Rising football ticket prices don’t hurt sales
Teresa Fralish | Friday, September 17, 2004
Though the time-honored rituals of football Saturdays stand out as a special part of the Notre Dame experience, some students seem to be opting out of that tradition – by simply not purchasing football tickets.
“Definitely there’s the money issue,” said Saint Mary’s sophomore Courtney Rusnak, who did not purchase tickets last year. “I understand why the tickets are more expensive, but I also understand why Saint Mary’s girls are upset about the prices being so high.”
Notre Dame junior Anna Nussbaum won’t be attending football games this year either.
“It was a combination of factors,” said Nussbaum, who bought tickets her freshman and sophomore years. “For me personally it wasn’t a good investment.”
This year, a Notre Dame student season ticket cost $159 while Saint Mary’s students paid $212 for each season ticket – a 20 percent increase compared to four years ago, when season tickets were $114 and $173 respectively.
“Quite a few of my friends didn’t get tickets,” said Saint Mary’s sophomore Lindsey Anderson.
Last year, Anderson split a season ticket with her sister but chose not to purchase a season ticket this fall. Though she hopes to purchase a single ticket for one of the home games, Anderson cited the high cost of the ticket combined with low interest in the football team for why she didn’t go for the full set.
“I’m not much of a football fan,” she said.
The University’s general policy has always discounted Notre Dame student tickets 50 percent off the general admission price, and Saint Mary’s students receive a 33 percent discount, said Tom Nevala, assistant athletic director for business operations.
Notre Dame students who have trouble affording tickets can appeal to the Rector Fund for assistance with the cost.
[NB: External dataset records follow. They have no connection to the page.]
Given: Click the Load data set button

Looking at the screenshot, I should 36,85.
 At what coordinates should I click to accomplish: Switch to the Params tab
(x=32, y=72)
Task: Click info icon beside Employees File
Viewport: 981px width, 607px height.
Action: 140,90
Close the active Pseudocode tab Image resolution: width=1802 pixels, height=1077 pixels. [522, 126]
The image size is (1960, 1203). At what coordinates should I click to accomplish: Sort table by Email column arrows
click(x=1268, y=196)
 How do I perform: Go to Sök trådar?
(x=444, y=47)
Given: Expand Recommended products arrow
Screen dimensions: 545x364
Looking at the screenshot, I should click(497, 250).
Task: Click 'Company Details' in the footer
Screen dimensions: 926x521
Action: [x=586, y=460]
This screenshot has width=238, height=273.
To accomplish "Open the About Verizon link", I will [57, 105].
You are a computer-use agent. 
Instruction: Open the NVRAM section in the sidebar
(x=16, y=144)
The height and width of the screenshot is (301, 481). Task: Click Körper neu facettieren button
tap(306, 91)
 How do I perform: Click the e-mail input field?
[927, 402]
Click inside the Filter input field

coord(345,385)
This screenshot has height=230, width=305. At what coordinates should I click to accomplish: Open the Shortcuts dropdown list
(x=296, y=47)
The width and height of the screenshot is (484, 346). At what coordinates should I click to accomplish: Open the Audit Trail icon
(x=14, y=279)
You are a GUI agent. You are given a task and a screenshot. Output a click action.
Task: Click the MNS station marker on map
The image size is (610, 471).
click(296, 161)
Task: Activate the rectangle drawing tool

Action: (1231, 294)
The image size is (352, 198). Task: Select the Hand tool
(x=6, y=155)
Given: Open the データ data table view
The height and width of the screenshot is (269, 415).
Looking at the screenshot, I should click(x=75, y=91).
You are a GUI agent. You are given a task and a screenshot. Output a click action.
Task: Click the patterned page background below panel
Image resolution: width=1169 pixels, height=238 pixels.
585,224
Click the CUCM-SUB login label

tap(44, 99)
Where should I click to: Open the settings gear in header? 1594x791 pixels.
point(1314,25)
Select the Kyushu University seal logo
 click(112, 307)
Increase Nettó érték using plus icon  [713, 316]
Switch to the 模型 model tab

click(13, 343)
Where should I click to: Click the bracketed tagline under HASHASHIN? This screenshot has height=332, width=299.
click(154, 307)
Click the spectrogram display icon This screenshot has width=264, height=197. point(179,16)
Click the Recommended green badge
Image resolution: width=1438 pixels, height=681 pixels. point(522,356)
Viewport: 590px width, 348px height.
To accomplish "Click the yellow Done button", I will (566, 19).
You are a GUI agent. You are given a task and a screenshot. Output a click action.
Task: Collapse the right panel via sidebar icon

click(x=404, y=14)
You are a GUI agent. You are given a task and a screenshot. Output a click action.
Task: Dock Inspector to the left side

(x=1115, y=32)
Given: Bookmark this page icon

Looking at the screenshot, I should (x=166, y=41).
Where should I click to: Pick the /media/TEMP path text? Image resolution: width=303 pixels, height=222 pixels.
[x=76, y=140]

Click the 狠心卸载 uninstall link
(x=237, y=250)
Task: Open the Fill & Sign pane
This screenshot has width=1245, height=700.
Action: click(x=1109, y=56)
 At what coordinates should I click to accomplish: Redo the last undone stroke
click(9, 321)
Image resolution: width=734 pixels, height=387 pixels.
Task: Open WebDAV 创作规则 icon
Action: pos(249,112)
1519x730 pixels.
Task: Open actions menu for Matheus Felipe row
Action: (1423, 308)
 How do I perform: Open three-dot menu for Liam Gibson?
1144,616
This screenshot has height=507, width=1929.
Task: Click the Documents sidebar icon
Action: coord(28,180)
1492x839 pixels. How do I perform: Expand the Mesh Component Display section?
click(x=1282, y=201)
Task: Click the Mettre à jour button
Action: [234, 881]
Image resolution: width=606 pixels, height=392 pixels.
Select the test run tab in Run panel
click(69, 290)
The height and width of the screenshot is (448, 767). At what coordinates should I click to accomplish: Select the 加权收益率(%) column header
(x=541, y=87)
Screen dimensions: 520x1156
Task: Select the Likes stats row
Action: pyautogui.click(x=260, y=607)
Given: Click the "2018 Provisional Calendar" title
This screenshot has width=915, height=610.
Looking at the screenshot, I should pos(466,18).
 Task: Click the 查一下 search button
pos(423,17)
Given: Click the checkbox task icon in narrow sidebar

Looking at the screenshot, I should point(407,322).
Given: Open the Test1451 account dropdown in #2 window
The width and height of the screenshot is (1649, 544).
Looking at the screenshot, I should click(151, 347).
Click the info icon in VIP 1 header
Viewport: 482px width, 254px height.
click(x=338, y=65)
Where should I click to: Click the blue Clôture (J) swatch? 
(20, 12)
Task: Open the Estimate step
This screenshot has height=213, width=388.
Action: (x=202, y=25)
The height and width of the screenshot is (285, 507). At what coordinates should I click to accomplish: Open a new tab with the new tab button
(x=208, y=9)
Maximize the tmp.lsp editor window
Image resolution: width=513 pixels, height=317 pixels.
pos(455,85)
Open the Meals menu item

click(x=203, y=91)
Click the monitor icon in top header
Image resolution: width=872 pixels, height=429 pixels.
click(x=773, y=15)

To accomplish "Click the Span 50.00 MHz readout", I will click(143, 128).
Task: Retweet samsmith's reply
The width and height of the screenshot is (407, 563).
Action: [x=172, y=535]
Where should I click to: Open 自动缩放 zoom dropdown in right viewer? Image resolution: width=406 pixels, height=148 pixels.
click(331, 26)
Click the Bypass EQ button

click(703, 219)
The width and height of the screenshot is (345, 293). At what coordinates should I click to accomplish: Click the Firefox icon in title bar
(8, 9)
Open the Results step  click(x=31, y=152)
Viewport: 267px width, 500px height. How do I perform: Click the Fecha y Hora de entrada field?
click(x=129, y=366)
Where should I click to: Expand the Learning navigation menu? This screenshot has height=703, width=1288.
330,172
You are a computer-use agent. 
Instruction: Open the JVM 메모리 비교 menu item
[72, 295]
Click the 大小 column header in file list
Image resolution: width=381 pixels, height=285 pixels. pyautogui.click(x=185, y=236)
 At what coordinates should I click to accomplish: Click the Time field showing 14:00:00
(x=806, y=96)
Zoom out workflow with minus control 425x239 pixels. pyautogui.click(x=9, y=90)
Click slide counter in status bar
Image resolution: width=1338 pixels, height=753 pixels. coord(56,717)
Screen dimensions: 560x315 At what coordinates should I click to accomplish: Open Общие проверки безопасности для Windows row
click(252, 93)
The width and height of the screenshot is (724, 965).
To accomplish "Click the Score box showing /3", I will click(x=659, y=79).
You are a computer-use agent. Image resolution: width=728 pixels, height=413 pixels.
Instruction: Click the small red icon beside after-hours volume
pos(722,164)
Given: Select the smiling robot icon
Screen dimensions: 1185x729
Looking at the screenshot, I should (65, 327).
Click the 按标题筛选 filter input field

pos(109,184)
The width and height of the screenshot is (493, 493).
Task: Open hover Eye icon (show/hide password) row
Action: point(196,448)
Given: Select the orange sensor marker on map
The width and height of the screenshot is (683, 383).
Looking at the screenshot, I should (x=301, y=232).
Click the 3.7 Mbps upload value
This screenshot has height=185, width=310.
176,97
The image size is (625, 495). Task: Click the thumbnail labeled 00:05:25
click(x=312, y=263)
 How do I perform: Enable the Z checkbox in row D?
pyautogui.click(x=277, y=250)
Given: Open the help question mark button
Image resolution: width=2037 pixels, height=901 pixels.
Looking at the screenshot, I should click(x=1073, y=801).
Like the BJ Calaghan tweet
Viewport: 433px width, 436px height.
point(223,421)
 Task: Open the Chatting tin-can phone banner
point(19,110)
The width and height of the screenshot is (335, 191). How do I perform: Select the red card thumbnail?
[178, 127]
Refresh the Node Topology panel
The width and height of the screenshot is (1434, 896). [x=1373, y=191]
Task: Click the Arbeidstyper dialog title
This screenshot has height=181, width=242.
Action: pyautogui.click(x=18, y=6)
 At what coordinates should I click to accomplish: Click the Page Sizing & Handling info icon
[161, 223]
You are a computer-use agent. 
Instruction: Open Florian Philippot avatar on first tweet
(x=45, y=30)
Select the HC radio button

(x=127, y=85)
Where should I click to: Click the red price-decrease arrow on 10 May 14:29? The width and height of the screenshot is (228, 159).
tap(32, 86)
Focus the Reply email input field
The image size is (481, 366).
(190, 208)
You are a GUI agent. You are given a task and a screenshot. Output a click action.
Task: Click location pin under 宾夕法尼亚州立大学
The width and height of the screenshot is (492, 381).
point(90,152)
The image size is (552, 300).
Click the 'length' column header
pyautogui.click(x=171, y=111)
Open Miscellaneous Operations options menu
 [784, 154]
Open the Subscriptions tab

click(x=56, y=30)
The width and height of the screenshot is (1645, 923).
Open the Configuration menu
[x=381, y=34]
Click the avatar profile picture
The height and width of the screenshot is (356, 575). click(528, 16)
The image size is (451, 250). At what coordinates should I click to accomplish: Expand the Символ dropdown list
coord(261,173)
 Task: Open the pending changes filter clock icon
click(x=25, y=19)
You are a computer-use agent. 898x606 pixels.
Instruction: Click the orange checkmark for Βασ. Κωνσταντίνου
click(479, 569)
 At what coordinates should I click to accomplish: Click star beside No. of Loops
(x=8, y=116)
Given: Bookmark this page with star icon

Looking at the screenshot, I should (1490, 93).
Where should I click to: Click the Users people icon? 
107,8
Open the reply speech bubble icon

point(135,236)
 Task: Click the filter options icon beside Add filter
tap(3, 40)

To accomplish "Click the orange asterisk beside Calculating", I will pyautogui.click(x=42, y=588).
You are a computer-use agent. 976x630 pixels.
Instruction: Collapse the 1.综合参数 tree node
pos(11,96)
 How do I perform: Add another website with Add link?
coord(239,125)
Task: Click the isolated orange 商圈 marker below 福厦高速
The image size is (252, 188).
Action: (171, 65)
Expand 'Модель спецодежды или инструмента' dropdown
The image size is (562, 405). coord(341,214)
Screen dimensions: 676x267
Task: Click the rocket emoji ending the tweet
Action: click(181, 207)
Saint Mary’s has no comparable program.
For its part, the University claims such ticket price hikes are necessarily to support the mission of the athletic department and contribute funds toward other University priorities.
“Most of the decisions that involve revenue-generating come back to tickets,” said Nevala.
According to Nevala, the University administration expects the athletic department, and specifically football, to generate about $12 million per year, which becomes included in Notre Dame’s overall budget.
Though Nevala said this level has remained relatively constant over the past four years, he expects it to remain high as the University continues its push to increase financial aid.
However, the athletic directors set the actual ticket price yearly.
But in addition to the net revenue expected by the University, Nevala said prices hikes have directly correlated to full funding for scholarship sports.
“That would certainly be a big factor over the last four years,” he said.
Currently, the athletic department funds 320 full tuition scholarships in the various sports programs.
“This is the first year we’re fully funding all of our sports,” Nevala said.
Ticket office manager Josh Berlo said specific statistics aren’t compiled each year on exactly what percentage of students purchase tickets, but said generally 10,000 are sold each year, plus or minus 100-200 tickets.
Nevala said the athletic department was mindful of the price increases, but didn’t expect the upward trend to change.
“We know we’re at a pretty critical juncture for football tickets,” he said.
The University hopes to find alternative sources to generate revenue, but won’t participate in widespread licensing like many other universities.
“We don’t do blatant corporate sponsorships. That’s just not Notre Dame,” Nevala said. “We have to be very creative to find other revenue sources.”
Nonetheless, Nevala noted that demand for general admission tickets remained very high given the sellout crowds in attendance week after week at Notre Dame Stadium.
“Some marketing professors would say, if your building is sold out then you should raise ticket prices,” he said.